The plot, meanwhile, seems needlessly complex, with its triple time travel theme and replaying of the same scenes with slight variations for much of the film, as each newly arrived future Bernard tries to save the day while not interacting with his other selves. For a film aimed at kids, the strict adherence to scientific time travel theory seems somewhat unnecessary. And the idea that Bernard’s rejected invention could save the day is a bit too contrived, frankly.
Still, the film moves along at a fair pace, and if you have young ‘uns who are only after eye-candy and safe action, it could perhaps pass muster if you are for some reason desperate for a new Christmas film and are not feeling fussy. But even the most undemanding audience are bound to be put off by the genuinely terrible songs that litter the film and lack the most basic requirements from a musical number, i.e. a memorable tune or decent performance. They seem so randomly inserted that it makes you wonder why anyone felt they were necessary. I can guarantee that no child has ever left an animated film and said “it would’ve been better with more sub-Lloyd-Webber show tunes”.
The biggest flaw of Saving Santa, though, is the lack of originality.
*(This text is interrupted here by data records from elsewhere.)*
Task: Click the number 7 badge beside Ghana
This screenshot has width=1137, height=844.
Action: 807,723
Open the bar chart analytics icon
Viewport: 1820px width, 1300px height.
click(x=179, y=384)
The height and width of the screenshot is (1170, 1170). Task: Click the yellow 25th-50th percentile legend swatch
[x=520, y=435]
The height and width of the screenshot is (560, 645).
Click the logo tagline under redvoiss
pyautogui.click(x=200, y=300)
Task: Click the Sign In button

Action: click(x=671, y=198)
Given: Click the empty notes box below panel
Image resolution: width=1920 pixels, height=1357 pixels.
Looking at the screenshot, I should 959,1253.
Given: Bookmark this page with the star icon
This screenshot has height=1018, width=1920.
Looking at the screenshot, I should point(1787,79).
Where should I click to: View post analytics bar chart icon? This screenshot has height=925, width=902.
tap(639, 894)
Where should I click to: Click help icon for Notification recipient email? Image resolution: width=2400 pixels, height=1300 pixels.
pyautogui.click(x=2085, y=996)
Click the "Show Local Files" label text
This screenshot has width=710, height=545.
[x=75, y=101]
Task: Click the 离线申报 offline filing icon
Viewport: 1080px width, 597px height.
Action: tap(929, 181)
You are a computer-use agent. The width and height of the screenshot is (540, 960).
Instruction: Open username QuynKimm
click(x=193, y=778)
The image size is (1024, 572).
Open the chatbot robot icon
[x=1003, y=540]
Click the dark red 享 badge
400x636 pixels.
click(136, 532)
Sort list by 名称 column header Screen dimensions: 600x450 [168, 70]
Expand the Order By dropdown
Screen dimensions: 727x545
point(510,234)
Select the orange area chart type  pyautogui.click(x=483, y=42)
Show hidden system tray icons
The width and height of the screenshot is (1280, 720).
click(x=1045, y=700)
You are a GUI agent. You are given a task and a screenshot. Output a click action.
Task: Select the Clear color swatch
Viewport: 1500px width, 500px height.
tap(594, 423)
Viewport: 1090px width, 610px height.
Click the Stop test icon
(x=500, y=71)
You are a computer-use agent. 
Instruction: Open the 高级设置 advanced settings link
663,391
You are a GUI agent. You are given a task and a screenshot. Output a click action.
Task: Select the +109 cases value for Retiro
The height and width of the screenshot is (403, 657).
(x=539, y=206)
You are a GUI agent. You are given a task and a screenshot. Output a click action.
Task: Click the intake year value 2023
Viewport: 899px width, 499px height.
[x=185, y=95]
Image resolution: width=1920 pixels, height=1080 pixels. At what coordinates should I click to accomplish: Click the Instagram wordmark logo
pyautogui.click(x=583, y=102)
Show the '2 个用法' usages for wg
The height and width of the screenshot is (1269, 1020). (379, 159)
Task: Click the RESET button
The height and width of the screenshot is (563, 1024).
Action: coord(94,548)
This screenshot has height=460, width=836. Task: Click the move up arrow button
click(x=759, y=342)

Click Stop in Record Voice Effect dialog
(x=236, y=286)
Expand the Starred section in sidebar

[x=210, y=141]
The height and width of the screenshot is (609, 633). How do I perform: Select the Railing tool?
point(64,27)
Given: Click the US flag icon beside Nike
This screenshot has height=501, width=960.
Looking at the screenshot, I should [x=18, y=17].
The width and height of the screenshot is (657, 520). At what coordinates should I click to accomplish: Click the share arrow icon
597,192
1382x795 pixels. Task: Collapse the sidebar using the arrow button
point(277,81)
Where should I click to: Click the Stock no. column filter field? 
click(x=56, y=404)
We’ve seen all this before, often in better films. I’ve no doubt that the target audience for this will be less film-experienced than curmudgeonly old farts like myself of course, but even so – if you want to show the kids about Christmas being saved from grumpy old villains, there are plenty of better films with that story already out there.
Given that we are told that under sixes should avoid 3D, it seems that the audience most likely to watch this uncritically are also the ones who will be denied the questionable attraction of the third dimension (the version under review is the ‘flat’ one, just to be clear). Older kids will possibly find this a little lame, and parents might be annoyed by the general lack of charm involved as well as the cheap and nasty look of the whole thing.